→ **AIM OF THE TASK**
Every entry must appear in the answer exactly as written.

(Pixel coordinate grounding data)

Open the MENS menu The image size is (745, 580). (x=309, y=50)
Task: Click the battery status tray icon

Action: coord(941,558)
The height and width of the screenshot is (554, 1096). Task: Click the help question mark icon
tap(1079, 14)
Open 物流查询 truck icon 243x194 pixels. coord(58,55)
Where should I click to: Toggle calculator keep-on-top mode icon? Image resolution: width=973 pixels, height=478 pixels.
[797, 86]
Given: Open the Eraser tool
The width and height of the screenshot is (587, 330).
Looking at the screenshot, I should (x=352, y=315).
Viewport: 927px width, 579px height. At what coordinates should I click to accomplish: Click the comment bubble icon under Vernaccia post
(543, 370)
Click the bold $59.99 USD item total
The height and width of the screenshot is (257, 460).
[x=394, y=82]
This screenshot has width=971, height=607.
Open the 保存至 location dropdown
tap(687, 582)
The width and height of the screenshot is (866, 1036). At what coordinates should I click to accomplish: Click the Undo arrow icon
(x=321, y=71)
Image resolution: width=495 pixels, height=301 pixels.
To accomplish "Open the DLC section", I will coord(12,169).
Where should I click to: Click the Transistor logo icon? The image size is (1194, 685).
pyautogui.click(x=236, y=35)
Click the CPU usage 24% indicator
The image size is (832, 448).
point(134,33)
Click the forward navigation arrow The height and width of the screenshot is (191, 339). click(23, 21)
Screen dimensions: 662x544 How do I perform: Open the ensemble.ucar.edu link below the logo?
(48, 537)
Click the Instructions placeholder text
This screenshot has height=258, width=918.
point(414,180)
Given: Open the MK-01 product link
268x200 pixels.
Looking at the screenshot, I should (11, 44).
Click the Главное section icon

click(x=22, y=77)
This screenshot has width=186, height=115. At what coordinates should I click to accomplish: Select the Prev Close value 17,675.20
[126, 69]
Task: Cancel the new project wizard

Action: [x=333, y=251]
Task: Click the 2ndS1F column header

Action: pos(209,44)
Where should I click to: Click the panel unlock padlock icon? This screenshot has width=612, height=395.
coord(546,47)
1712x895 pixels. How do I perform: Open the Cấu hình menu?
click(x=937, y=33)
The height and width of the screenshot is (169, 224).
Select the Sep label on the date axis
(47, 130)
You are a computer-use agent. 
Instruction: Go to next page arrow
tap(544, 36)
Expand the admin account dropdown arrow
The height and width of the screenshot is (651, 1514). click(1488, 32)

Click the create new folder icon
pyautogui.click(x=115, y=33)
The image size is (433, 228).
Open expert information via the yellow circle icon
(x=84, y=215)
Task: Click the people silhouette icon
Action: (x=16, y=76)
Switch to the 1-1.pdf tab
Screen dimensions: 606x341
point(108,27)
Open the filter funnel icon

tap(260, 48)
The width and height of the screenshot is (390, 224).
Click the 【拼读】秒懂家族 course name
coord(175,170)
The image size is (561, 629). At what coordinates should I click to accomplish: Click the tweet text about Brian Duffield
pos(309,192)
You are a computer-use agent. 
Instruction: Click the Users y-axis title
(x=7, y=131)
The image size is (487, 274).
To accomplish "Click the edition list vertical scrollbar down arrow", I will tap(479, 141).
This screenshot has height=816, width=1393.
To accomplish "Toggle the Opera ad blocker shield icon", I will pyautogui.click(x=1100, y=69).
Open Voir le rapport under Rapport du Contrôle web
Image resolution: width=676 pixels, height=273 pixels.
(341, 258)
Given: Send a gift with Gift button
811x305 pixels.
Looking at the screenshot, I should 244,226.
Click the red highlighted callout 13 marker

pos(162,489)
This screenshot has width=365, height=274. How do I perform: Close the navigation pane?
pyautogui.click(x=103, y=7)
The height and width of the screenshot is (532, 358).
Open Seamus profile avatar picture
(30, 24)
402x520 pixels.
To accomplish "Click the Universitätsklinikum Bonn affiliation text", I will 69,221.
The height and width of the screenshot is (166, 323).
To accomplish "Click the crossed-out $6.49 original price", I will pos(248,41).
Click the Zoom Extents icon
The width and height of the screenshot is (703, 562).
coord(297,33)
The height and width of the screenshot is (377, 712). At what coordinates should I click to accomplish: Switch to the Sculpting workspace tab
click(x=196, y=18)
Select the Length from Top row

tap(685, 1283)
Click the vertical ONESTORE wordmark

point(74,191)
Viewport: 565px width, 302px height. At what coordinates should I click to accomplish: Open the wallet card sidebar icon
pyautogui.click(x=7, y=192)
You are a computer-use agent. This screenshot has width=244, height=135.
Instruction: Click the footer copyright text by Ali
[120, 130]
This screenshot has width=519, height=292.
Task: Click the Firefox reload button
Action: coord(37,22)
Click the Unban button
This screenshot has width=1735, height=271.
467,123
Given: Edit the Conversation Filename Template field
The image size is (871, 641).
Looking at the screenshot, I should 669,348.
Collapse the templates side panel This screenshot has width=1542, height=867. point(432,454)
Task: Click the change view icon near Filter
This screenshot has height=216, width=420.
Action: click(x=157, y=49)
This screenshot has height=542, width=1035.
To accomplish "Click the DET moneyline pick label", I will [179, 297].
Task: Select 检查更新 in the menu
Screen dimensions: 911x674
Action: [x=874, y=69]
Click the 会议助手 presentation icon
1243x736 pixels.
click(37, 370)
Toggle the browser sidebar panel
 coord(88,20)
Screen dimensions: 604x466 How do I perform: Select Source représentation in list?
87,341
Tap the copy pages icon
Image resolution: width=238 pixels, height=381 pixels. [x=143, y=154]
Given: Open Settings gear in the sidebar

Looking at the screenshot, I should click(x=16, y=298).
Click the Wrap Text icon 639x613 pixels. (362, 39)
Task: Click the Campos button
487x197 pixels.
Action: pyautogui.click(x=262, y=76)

→ **RESPONSE BOX**
Open the MENS menu The image size is (745, 580). (x=309, y=50)
Task: Click the battery status tray icon

Action: coord(941,558)
The height and width of the screenshot is (554, 1096). Task: Click the help question mark icon
tap(1079, 14)
Open 物流查询 truck icon 243x194 pixels. coord(58,55)
Where should I click to: Toggle calculator keep-on-top mode icon? Image resolution: width=973 pixels, height=478 pixels.
[797, 86]
Given: Open the Eraser tool
The width and height of the screenshot is (587, 330).
Looking at the screenshot, I should (x=352, y=315).
Viewport: 927px width, 579px height. At what coordinates should I click to accomplish: Click the comment bubble icon under Vernaccia post
(543, 370)
Click the bold $59.99 USD item total
The height and width of the screenshot is (257, 460).
[x=394, y=82]
This screenshot has width=971, height=607.
Open the 保存至 location dropdown
tap(687, 582)
The width and height of the screenshot is (866, 1036). At what coordinates should I click to accomplish: Click the Undo arrow icon
(x=321, y=71)
Image resolution: width=495 pixels, height=301 pixels.
To accomplish "Open the DLC section", I will coord(12,169).
Where should I click to: Click the Transistor logo icon? The image size is (1194, 685).
pyautogui.click(x=236, y=35)
Click the CPU usage 24% indicator
The image size is (832, 448).
point(134,33)
Click the forward navigation arrow The height and width of the screenshot is (191, 339). click(23, 21)
Screen dimensions: 662x544 How do I perform: Open the ensemble.ucar.edu link below the logo?
(48, 537)
Click the Instructions placeholder text
This screenshot has height=258, width=918.
point(414,180)
Given: Open the MK-01 product link
268x200 pixels.
Looking at the screenshot, I should (11, 44).
Click the Главное section icon

click(x=22, y=77)
This screenshot has width=186, height=115. At what coordinates should I click to accomplish: Select the Prev Close value 17,675.20
[126, 69]
Task: Cancel the new project wizard

Action: [x=333, y=251]
Task: Click the 2ndS1F column header

Action: pos(209,44)
Where should I click to: Click the panel unlock padlock icon? This screenshot has width=612, height=395.
coord(546,47)
1712x895 pixels. How do I perform: Open the Cấu hình menu?
click(x=937, y=33)
The height and width of the screenshot is (169, 224).
Select the Sep label on the date axis
(47, 130)
You are a computer-use agent. 
Instruction: Go to next page arrow
tap(544, 36)
Expand the admin account dropdown arrow
The height and width of the screenshot is (651, 1514). click(1488, 32)

Click the create new folder icon
pyautogui.click(x=115, y=33)
The image size is (433, 228).
Open expert information via the yellow circle icon
(x=84, y=215)
Task: Click the people silhouette icon
Action: (x=16, y=76)
Switch to the 1-1.pdf tab
Screen dimensions: 606x341
point(108,27)
Open the filter funnel icon

tap(260, 48)
The width and height of the screenshot is (390, 224).
Click the 【拼读】秒懂家族 course name
coord(175,170)
The image size is (561, 629). At what coordinates should I click to accomplish: Click the tweet text about Brian Duffield
pos(309,192)
You are a computer-use agent. 
Instruction: Click the Users y-axis title
(x=7, y=131)
The image size is (487, 274).
To accomplish "Click the edition list vertical scrollbar down arrow", I will tap(479, 141).
This screenshot has height=816, width=1393.
To accomplish "Toggle the Opera ad blocker shield icon", I will pyautogui.click(x=1100, y=69).
Open Voir le rapport under Rapport du Contrôle web
Image resolution: width=676 pixels, height=273 pixels.
(341, 258)
Given: Send a gift with Gift button
811x305 pixels.
Looking at the screenshot, I should 244,226.
Click the red highlighted callout 13 marker

pos(162,489)
This screenshot has width=365, height=274. How do I perform: Close the navigation pane?
pyautogui.click(x=103, y=7)
The height and width of the screenshot is (532, 358).
Open Seamus profile avatar picture
(30, 24)
402x520 pixels.
To accomplish "Click the Universitätsklinikum Bonn affiliation text", I will 69,221.
The height and width of the screenshot is (166, 323).
To accomplish "Click the crossed-out $6.49 original price", I will pos(248,41).
Click the Zoom Extents icon
The width and height of the screenshot is (703, 562).
coord(297,33)
The height and width of the screenshot is (377, 712). At what coordinates should I click to accomplish: Switch to the Sculpting workspace tab
click(x=196, y=18)
Select the Length from Top row

tap(685, 1283)
Click the vertical ONESTORE wordmark

point(74,191)
Viewport: 565px width, 302px height. At what coordinates should I click to accomplish: Open the wallet card sidebar icon
pyautogui.click(x=7, y=192)
You are a computer-use agent. This screenshot has width=244, height=135.
Instruction: Click the footer copyright text by Ali
[120, 130]
This screenshot has width=519, height=292.
Task: Click the Firefox reload button
Action: coord(37,22)
Click the Unban button
This screenshot has width=1735, height=271.
467,123
Given: Edit the Conversation Filename Template field
The image size is (871, 641).
Looking at the screenshot, I should 669,348.
Collapse the templates side panel This screenshot has width=1542, height=867. point(432,454)
Task: Click the change view icon near Filter
This screenshot has height=216, width=420.
Action: click(x=157, y=49)
This screenshot has height=542, width=1035.
To accomplish "Click the DET moneyline pick label", I will [179, 297].
Task: Select 检查更新 in the menu
Screen dimensions: 911x674
Action: [x=874, y=69]
Click the 会议助手 presentation icon
1243x736 pixels.
click(37, 370)
Toggle the browser sidebar panel
 coord(88,20)
Screen dimensions: 604x466 How do I perform: Select Source représentation in list?
87,341
Tap the copy pages icon
Image resolution: width=238 pixels, height=381 pixels. [x=143, y=154]
Given: Open Settings gear in the sidebar

Looking at the screenshot, I should click(x=16, y=298).
Click the Wrap Text icon 639x613 pixels. (362, 39)
Task: Click the Campos button
487x197 pixels.
Action: pyautogui.click(x=262, y=76)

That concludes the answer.